- Jan 17, 2013
- 639
- 607
- 136
Theregister said:http://www.theregister.co.uk/2013/08/27/ibm_power8_server_chip/?page=1
The Power8 chip is implemented in IBM's familiar high-k metal gate processes, which include copper and silicon-on-insulator technologies in a 22-nanometer process. The precise transistor count was not given during the presentation, but the Power8 chip weighs in at 650 square millimetres; this is a bit bigger than Power7+, which used a 32-nanometer process, had 2.1 billion transistors, and a surface area of 567 square millimetres.
The Power8 core has a total of sixteen execution pipes. These include two load store units (LSUs) and a condition register unit (CRU), a branch register unit (BRU), and two instruction fetch units (IFUs). There are two fixed-point units (FXUs), two vector math units (VMXs), a decimal floating unit (DFU), and one cryptographic unit (not labeled in the core diagram above).
Each core now has eight threads implemented using simultaneous multithreading (what IBM calls SMT8), instead of four threads per core with the Power7 and Power7+ chips.
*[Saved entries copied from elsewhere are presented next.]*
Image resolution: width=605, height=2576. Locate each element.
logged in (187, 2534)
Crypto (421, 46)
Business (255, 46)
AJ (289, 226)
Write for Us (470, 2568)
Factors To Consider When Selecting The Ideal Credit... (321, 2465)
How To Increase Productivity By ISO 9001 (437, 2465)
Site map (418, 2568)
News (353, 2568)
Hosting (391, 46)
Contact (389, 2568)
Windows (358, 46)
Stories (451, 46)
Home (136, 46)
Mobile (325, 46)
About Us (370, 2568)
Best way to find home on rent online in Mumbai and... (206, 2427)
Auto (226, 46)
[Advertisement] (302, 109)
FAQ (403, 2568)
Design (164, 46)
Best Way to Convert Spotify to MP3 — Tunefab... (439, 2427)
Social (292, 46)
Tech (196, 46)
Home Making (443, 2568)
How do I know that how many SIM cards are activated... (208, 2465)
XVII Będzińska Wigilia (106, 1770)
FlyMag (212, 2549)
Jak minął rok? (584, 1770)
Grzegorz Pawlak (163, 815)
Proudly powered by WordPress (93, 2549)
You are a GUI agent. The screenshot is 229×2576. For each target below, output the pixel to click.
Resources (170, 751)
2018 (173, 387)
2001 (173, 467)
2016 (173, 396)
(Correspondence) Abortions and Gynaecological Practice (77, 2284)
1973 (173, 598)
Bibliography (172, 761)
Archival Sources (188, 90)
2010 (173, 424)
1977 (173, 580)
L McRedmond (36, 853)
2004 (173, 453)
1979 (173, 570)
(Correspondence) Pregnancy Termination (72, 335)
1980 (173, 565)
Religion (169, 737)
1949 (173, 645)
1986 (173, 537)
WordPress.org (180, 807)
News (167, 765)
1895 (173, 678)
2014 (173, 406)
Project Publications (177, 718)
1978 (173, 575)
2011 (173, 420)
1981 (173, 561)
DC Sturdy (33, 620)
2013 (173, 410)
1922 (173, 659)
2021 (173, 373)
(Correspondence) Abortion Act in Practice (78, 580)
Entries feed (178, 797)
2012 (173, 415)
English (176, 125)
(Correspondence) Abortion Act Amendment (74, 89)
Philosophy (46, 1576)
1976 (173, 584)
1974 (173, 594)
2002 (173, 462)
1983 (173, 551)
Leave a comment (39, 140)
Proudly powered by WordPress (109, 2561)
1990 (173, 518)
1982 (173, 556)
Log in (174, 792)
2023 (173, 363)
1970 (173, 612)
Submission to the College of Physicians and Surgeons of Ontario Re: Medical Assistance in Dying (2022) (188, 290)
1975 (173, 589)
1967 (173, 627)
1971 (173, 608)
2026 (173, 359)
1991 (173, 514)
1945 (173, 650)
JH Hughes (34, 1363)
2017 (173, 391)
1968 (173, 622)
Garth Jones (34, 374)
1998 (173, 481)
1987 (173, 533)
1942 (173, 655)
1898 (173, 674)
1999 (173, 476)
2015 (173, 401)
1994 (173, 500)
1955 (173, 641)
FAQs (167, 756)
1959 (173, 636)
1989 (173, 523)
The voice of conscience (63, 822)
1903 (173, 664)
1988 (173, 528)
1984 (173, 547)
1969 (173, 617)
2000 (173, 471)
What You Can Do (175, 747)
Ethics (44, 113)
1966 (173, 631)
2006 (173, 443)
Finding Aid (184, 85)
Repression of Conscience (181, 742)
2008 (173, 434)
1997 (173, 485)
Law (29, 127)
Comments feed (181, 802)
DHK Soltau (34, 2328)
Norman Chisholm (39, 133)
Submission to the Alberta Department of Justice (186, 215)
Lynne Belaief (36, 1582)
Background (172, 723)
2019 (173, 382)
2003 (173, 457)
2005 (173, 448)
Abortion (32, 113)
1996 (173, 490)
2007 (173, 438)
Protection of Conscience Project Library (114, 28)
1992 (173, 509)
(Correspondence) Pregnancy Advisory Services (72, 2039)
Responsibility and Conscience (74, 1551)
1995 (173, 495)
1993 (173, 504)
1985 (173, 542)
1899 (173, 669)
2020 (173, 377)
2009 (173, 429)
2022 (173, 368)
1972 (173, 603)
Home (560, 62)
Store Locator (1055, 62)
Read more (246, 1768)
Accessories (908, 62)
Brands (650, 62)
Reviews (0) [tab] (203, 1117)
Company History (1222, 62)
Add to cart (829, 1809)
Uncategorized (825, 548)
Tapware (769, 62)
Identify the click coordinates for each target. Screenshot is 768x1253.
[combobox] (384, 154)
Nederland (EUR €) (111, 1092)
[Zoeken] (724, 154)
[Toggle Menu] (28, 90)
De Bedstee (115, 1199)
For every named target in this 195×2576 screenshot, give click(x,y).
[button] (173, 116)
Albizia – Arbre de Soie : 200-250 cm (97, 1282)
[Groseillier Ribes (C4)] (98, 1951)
And like earlier Power chips, this SMT is dynamically tuneable so a core can have one, two, four, or eight threads fired up.
Each core has 512KB of SRAM memory etched right near it. A segmented NUMA-like L3 cache using what IBM calls a "non-uniform cache architecture" or NUCA for short, spans all twelve cores on the die, for a total of 96MB of L3 cache. That's only 8MB of L3 cache per core, compared to 10MB per core for the Power7+ chip announced last year, but the Power8 has a much more sophisticated main memory subsystem and an L4 cache that obviates the need for so much L3 cache on the die. (More on that in a second.) The L3 cache is implemented using embedded DRAM, as was the case with the Power7 and Power7+ processors.
At a 4GHz clock speed, you can move data into L3 cache from the external L4 cache at 128GB/sec and from the L3 cache out to L4 at 64GB/sec. Data can be crammed into L2 cache from L3 at 128GB/sec (or back out at the same bandwidth). The pipe from L2 cache into the cores has 256GB/sec of bandwidth, but only 64GB/sec in the other direction. Add it all up, across a twelve-core Power8 chip that works out to 4TB/sec of L2 cache bandwidth and 3TB/sec of L3 cache bandwidth.
Hopefully this will be some competition in the top end to Intel's server products, I can't imagine how many transistors make up 650+mm^2 on a 22nm process.